Hatinya kecut. “Sebentar pak, saya  ke dalam dulu,” ujar sang pilot.  Istrinya, yang sudah nguping sejak awal, dihampirinya di kamar. Ia menatap wajah sang istri. “Ma, kamu mau kan kita hidup selamat  hingga akhirat? Sedangkan nyawa papa saja selalu di ujung tanduk bila sudah mengudara  di tengah awan. Selalu kita harus siap bawa tabungan ‘kan?  Tabungan untuk akhirat. Bukan tabungan duniawi, apalagi yang seperti di tas kresek besar banget itu ma…”, ujarnya lirih. Telapak tangannya terasa dingin saat digenggam oleh istrinya. “Mama bangga pada papa. Itulah harta kita pa,  kejujuran. Tidak ada yang lain. Kembalikan uang itu. Sebab belum tentu nyawa serta kesehatan anak kita aman-aman saja kalau kita telan uang itu…”

Pak pilot kembali ke ruang tamu.  “Pak direktur, maaf, silakan kembali pulang dan bawa dolar itu lagi. Kami memang butuh uang pak, tapi bukan begitu caranya…., saya takut uang haram itu suatu hari akan menghajar kami pak. Anak yang kurangajar, tidak sehat, tidak happy hidupnya, sekolah tidak beres, dan lain-lain pak. Sebab tiap sendok butiran nasi yang saya berikan kepada anak-anak saya, adalah  hasil rizki yang semestinya pak. Saya bertahun-tahun kerja begini, meninggalkan anak istri berminggu-minggu bahkan, tanpa rasa takut, karena kami tahu persis ada yang selalu menjaga kami… yaitu keimanan yang kental…. maaf pak, uang bukan segalanya bagi kami….”

Direktur sialan itu ngeloyor pergi. “Dasar orang nggak tau diri. Miskin tapi sombong banget”,  begitu gerutunya di dalam mobil, sembari sopirnya mendengar kata-kata ejekan itu dengan jelas. Sembari menyetir, sopir bergumam, “Ya ampun tuan… bentar lagi tuan deh yang masuk bui. Soalnya tuan miskin juga, tapi miskin moral. Miskin hati…. Duh tuan… uang bukan segalanya…”

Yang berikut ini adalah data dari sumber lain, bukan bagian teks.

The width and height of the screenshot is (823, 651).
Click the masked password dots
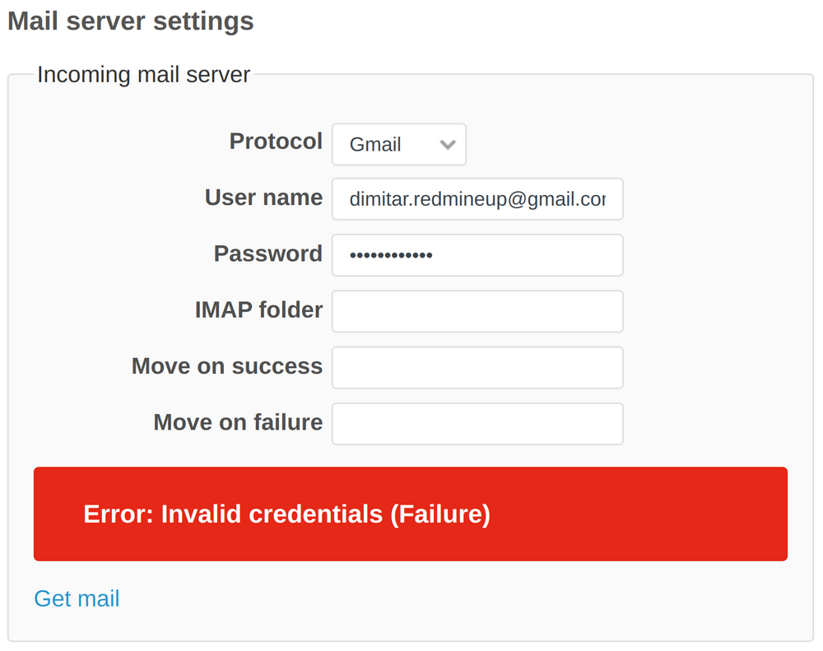pos(391,255)
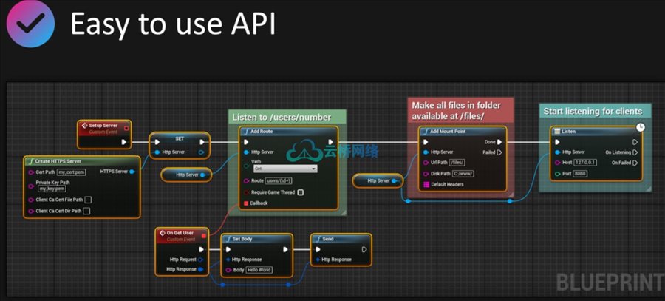Click the Port field showing 8080
665x301 pixels.
[x=581, y=175]
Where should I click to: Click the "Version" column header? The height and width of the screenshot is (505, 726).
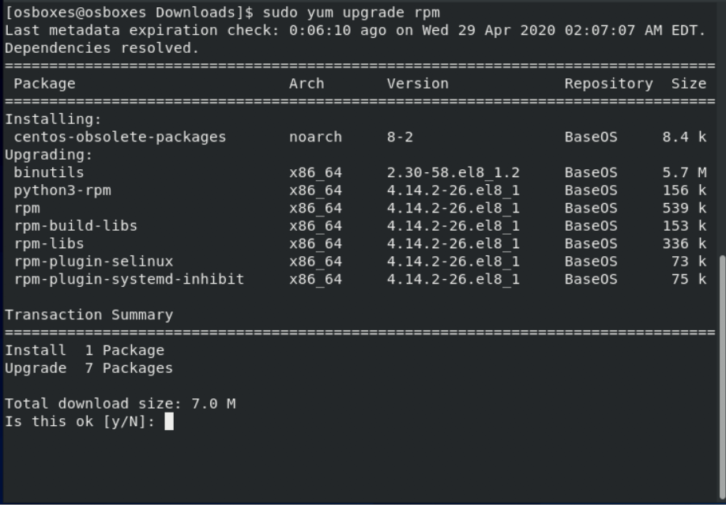pyautogui.click(x=417, y=84)
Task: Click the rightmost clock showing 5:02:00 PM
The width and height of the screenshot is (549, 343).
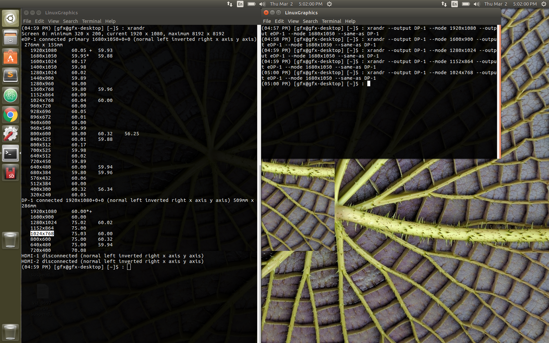Action: point(525,4)
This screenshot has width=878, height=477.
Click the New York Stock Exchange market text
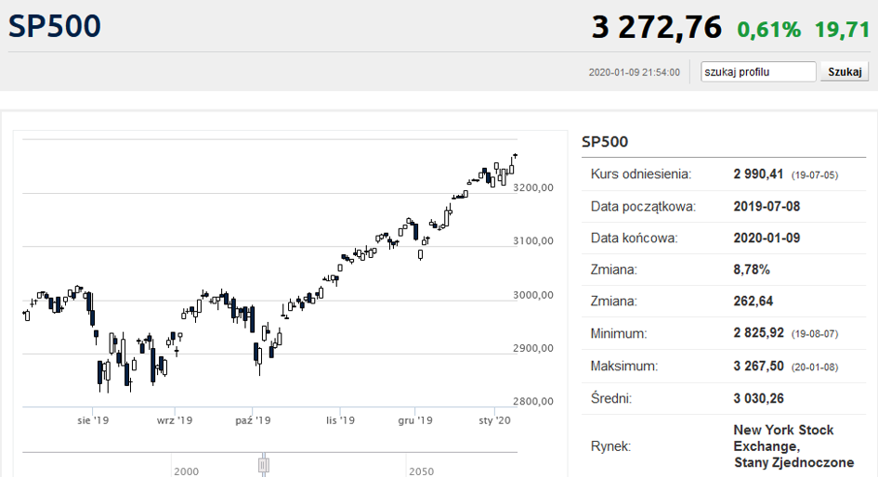793,446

Ya, uang bukan segalanya. Sebegitu banyak godaan di seputar kehidupan manusia. Sogok menyogok,  berupaya memanipulasi data mendongkrak angka dalam hal apapun agar menjadi juara, diimbangi dengan dana yang super raksasa.., tampaknya betul-betul rejeki yang luber ke mana-mana…. dan membuat mata berwarna warni sepanjang hari….  tapi benarkah akan begitu selamanya?  Uang bukan segalanya bagi pak pilot… tidak juga bagi si sopir , yang majikannya akhirnya mendekam di hotel bui selama enam tahun sazaaaaaaa…, bersama direksi bangkotan yang lainnya. Emang enaaaak..??!